Ecuador has five or six proper toucans: they are my kind of bird, being large and grand and brightly colored, so even I can see them. Most are sub-tropical, but some are montane species living in the Andes cloud forests on the Western slopes, like my first one.
This male Plate-billed Mountain Toucan was perched on a branch near his nest, and inside the nest hole his mate was sitting on their eggs. We thought he had brought food to sustain his lady-love, but eventually he selfishly ate this himself. The huge beak has serrated ‘teeth’, but despite this vicious-looking piece of machinery they are mainly fruit-eaters, supplemented by only occasional insects and lizards.

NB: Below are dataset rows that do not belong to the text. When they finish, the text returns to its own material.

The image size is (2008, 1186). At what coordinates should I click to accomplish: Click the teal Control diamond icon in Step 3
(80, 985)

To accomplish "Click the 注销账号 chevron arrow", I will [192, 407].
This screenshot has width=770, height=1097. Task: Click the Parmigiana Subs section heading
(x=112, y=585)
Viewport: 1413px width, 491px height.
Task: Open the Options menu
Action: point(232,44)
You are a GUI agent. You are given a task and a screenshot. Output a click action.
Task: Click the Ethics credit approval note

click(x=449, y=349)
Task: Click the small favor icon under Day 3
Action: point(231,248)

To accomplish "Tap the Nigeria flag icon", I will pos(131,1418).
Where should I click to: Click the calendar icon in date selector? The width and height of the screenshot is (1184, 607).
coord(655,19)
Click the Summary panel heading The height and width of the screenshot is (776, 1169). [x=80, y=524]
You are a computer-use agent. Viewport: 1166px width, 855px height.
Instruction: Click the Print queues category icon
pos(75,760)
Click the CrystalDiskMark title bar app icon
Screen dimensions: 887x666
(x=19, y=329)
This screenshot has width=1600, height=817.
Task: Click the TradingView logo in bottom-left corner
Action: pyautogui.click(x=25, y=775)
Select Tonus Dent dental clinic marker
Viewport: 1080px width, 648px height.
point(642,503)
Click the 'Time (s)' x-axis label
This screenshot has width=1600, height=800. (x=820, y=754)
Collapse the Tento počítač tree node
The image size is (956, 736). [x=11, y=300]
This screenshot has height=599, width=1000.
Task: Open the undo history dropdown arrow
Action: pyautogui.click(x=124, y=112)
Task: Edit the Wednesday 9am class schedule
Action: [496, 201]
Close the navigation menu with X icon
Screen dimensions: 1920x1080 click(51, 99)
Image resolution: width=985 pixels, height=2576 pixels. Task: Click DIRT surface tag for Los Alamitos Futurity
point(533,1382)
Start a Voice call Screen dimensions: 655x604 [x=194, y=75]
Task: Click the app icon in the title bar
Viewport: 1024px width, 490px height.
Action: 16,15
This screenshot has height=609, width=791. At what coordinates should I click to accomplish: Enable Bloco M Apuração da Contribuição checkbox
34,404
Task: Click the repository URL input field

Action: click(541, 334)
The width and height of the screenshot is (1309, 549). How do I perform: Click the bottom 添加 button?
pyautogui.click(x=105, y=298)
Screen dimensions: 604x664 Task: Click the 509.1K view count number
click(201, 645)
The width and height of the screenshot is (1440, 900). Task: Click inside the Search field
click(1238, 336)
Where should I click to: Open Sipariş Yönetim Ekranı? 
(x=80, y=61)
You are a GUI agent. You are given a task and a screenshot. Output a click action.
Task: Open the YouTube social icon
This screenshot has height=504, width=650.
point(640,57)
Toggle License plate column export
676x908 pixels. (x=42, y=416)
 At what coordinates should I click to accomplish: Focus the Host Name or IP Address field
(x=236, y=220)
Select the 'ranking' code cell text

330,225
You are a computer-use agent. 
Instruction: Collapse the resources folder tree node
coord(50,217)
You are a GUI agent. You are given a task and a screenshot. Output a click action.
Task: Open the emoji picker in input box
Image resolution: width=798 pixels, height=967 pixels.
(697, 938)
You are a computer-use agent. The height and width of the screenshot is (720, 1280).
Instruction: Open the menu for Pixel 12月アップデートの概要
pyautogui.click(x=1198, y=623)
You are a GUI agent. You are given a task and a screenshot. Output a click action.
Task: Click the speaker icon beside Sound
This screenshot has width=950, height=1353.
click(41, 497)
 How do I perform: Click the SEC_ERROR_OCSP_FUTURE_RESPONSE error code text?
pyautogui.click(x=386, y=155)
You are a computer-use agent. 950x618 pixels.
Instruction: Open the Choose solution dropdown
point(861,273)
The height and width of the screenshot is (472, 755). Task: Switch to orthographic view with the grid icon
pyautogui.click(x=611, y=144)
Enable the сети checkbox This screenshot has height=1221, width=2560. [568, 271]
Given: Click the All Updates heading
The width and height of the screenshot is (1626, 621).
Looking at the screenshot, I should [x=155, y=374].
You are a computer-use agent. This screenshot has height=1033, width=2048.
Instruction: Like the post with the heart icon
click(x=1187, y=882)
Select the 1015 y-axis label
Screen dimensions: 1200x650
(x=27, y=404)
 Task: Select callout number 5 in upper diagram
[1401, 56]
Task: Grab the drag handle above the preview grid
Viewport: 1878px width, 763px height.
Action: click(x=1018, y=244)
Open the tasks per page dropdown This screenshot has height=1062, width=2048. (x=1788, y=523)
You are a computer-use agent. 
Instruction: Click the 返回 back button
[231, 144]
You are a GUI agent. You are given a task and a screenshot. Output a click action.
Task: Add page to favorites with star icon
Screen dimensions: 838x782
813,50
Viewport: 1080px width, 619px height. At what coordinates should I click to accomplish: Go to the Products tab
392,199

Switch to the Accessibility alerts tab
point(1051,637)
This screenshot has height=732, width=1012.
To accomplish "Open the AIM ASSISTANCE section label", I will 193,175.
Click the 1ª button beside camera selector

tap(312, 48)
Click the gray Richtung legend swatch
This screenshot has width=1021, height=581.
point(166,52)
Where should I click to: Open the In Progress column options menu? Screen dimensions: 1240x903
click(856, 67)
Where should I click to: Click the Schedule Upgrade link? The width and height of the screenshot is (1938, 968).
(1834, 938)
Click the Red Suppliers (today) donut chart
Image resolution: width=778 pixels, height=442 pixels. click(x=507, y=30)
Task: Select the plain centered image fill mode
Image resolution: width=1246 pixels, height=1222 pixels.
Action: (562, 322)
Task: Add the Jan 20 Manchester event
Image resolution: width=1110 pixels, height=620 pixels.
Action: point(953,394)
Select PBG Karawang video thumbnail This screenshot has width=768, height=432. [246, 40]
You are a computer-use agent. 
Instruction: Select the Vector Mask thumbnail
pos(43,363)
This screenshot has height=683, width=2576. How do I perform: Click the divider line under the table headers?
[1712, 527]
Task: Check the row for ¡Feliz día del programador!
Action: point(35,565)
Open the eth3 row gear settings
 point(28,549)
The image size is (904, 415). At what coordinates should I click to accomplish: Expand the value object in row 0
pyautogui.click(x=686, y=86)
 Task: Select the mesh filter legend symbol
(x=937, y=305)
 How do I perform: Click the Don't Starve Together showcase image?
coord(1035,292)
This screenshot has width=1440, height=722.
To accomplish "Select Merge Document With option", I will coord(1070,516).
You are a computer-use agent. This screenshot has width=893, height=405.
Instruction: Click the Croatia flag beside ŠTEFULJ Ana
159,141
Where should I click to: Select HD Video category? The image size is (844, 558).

The nest is in a perfectly round hole in a tree, and the female was not visible, although the guides said they had seen her.
These are birds that really shouldn’t be able to fly: their bills are enormous, and they look ludicrously unbalanced. The mystery was solved for me a few years ago in Brazil, where my lodge had a toucan’s bill on display. It turns out they are extremely light, being made of bony struts filled with a spongy keratin-like material. The photo below shows off his fine wings, which must help manage that beak in flight.
My other toucans were Black-mandibled Toucans, also known as Yellow-throated Toucans, living in the sub-tropical Sumaco area on the Eastern slopes, in a large fruiting tree near my lodge:
They have bright blue feet, and flashes of red on the vent.
This one was part of a devoted pair, who spent long periods sidling up to each other, and taking turns grooming each other surprisingly delicately with those gigantic beaks.
A final check:
And time to pose for their portrait.
(In breeding season, pairs separate out from the larger flocks in which they mainly live.)